Collected data entries
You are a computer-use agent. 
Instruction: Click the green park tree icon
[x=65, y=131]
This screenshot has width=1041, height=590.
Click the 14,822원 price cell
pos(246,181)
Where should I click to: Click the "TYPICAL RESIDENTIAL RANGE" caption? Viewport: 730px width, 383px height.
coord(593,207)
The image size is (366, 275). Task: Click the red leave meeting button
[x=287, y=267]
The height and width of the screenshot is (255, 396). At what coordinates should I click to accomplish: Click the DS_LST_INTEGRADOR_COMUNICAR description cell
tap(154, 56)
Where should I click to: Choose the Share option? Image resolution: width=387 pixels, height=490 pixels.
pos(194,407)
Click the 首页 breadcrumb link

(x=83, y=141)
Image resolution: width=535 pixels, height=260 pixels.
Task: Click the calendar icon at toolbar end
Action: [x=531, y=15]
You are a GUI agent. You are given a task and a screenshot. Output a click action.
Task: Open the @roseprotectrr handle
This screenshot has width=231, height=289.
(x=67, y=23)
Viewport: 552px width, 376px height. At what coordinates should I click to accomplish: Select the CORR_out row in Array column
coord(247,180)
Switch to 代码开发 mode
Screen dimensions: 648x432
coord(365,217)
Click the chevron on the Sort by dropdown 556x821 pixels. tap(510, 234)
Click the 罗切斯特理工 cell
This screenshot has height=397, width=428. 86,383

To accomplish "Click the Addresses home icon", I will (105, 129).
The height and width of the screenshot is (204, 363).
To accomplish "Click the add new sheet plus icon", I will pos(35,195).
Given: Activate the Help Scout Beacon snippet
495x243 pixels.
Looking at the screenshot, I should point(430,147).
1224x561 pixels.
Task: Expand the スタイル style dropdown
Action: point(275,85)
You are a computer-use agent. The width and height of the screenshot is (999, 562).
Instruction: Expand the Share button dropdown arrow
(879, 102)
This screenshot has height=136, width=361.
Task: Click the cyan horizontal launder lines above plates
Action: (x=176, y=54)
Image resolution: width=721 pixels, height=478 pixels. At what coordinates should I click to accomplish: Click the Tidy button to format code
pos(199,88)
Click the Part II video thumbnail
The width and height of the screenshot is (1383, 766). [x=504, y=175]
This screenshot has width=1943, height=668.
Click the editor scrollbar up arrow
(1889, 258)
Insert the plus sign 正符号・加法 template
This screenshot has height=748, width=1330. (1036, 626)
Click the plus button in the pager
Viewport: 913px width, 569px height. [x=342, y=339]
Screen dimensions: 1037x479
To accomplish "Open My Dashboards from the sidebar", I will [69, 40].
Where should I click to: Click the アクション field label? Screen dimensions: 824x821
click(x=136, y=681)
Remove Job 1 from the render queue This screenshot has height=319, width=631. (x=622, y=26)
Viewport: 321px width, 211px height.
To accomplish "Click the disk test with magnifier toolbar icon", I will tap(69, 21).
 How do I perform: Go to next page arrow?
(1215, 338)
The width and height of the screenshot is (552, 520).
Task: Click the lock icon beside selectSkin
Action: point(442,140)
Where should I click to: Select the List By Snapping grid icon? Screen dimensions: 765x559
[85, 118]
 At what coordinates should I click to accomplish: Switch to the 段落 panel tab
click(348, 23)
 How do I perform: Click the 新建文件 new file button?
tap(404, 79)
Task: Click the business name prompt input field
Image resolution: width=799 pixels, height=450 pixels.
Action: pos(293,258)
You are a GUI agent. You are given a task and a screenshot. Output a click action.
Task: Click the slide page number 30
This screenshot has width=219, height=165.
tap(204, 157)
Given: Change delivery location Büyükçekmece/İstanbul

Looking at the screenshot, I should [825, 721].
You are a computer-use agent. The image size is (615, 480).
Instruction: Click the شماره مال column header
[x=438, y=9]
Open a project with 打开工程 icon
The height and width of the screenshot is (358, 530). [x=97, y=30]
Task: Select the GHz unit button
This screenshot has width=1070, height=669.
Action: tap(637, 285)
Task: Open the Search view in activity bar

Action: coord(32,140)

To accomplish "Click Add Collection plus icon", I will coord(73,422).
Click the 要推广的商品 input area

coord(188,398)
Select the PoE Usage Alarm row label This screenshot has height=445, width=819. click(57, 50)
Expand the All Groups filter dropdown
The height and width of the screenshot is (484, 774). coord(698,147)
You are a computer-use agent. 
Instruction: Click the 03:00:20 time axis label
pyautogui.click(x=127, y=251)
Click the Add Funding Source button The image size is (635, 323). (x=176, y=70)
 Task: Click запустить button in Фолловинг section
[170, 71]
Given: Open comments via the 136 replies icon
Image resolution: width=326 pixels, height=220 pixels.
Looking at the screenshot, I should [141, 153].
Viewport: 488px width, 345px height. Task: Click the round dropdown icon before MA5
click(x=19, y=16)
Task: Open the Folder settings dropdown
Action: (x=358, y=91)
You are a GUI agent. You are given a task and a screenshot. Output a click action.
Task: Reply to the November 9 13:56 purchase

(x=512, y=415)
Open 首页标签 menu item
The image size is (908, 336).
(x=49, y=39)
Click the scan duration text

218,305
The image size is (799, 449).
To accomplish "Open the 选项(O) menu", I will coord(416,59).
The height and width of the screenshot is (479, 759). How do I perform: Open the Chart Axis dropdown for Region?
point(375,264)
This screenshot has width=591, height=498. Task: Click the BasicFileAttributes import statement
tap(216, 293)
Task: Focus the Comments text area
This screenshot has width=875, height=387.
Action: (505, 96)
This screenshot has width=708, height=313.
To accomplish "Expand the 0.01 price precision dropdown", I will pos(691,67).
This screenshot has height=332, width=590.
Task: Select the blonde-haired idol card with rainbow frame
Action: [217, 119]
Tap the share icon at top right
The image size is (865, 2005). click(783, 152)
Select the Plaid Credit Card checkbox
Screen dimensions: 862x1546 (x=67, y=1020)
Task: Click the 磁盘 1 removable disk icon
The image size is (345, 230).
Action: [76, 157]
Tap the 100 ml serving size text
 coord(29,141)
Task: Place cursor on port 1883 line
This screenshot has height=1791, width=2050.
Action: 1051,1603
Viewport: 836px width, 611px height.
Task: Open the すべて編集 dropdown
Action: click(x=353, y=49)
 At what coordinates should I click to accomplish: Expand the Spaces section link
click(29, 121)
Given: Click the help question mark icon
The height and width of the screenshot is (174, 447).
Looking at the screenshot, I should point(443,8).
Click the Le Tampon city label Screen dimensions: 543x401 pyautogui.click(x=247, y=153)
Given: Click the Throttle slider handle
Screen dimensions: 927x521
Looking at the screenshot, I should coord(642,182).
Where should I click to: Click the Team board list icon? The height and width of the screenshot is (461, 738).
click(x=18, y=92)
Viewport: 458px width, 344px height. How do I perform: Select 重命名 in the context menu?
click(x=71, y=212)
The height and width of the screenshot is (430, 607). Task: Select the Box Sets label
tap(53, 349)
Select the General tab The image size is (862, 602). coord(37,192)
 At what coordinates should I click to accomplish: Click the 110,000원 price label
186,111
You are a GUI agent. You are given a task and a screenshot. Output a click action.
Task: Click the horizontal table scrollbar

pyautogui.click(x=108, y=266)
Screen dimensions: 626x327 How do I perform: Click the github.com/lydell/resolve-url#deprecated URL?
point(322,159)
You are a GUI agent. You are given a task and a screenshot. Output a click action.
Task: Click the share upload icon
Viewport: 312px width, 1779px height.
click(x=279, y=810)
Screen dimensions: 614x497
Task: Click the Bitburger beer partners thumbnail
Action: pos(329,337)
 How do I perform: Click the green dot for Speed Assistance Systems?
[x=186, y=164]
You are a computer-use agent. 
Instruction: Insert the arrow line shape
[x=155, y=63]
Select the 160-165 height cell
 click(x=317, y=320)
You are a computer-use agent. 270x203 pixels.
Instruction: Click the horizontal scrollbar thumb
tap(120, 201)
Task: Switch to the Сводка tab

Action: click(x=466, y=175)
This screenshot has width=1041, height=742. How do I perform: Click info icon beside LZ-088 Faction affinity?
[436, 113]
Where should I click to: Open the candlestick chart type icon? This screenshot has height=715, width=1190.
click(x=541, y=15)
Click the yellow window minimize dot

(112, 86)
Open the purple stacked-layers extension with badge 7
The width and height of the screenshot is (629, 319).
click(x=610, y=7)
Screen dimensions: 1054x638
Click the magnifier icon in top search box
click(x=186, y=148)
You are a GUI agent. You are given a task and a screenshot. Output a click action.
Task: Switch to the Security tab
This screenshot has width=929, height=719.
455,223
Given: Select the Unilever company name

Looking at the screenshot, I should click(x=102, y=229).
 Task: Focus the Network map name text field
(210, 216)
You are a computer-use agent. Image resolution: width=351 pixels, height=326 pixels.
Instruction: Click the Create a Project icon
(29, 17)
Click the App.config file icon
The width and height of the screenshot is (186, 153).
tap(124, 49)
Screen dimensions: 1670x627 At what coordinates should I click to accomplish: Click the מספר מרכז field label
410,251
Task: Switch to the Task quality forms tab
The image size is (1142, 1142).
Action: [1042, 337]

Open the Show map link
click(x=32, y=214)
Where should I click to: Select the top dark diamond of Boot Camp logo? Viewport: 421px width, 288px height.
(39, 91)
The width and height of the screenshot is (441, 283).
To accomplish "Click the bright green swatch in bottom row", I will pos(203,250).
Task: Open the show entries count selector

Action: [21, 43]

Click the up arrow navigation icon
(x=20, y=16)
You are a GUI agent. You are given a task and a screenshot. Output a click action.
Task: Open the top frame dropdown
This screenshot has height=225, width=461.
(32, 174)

WHAT TO PRODUCE:
Where a line of the data contains the string "disk", include it in a count, and state that count alone.

OUTPUT FOR THIS TASK:
2